Mites are also killed by fungi, causing them to have various kinds of fungal infections and diseases. Based on this information, you need to understand that mass persecution of a tick or burning grass is a disaster, because the natural balance will be disturbed, and this will lead to the death of both the ticks themselves and the species that feed on them.
And here, after the natural enemy has been swept away from hunger, a new mite may appear and develop even stronger on the remaining areas of the surviving grass. Also, burning the grass, they burn the coffin spores, which infect the tick and prevent them from multiplying and infect them with deadly infections. And plus, after burning, a new grass grows, even softer and better than the previous one, which certainly has a beneficial effect on the growth of the tick population.
What are the types of parasites?
Parasites are those living creatures that live and feed, only feed or only live on the surface of the body of another living organism, or inside it. Such living organisms, in which or on which parasites live, are called hosts. Thus, each parasite must always have its own host, otherwise the term "parasite" loses its meaning.
Another feature of parasitism is that as food parasites need host tissue or digested (digested) food. It is also a necessary condition for parasitism. If we consider the situation in general, we can say that a parasite cannot exist without a host, and a host without a parasite always exists more safely, since parasitism is always fraught with losses for the hosts. Accordingly, the presence of a parasite is always a disease of the host.

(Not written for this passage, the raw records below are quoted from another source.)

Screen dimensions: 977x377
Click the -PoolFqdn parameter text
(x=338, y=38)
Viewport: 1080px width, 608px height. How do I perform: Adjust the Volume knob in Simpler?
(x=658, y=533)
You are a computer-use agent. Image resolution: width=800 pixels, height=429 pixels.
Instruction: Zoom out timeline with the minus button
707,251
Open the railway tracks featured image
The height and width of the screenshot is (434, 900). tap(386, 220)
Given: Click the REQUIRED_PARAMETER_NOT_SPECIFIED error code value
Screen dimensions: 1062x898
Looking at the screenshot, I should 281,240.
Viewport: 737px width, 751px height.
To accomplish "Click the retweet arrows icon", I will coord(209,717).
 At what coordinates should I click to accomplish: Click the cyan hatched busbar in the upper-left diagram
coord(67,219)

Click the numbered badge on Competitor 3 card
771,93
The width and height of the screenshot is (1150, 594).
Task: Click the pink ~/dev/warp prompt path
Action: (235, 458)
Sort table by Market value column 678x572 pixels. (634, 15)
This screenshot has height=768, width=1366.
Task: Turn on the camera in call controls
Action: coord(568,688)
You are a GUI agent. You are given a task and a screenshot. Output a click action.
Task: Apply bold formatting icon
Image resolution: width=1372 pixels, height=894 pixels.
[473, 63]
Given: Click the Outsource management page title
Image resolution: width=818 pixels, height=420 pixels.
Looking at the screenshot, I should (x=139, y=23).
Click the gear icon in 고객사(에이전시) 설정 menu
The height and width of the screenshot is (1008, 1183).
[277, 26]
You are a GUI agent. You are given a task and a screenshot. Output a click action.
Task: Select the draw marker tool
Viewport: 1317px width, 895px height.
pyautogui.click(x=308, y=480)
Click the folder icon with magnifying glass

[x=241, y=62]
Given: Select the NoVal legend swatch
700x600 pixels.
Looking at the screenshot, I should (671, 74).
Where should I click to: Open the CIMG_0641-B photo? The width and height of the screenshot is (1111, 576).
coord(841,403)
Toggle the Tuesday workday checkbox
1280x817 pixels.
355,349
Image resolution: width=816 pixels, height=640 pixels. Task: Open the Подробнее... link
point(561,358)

The most famous examples of permanent parasitism are helminthic infestations, lice and similar parasitic diseases. In this case, the parasite must always exist in or on the body of its host in order to survive. Outside of the master's body, he will die.
There is also such a thing as temporary parasitism, in which case the parasite attaches itself to or into the body of its host for some time, for example, for laying eggs or feeding. A classic example is blood-sucking ticks. Temporary parasites will also always need a host, or they will die, or they will not be able to continue their race.
We often come across the terms - exoparasite and endoparasites. This is an additional characteristic of the parasite, which indicates whether the parasite lives on the surface of the host's body or inside it, respectively. Worms are endoparasites, ticks, lice are exoparasites.
Parasitic diseases are called invasions.By and large, any viral, bacterial or fungal disease can be considered an invasion, however, for convenience, a separate classification was developed for diseases that are caused by microscopic parasites and they began to be called infection.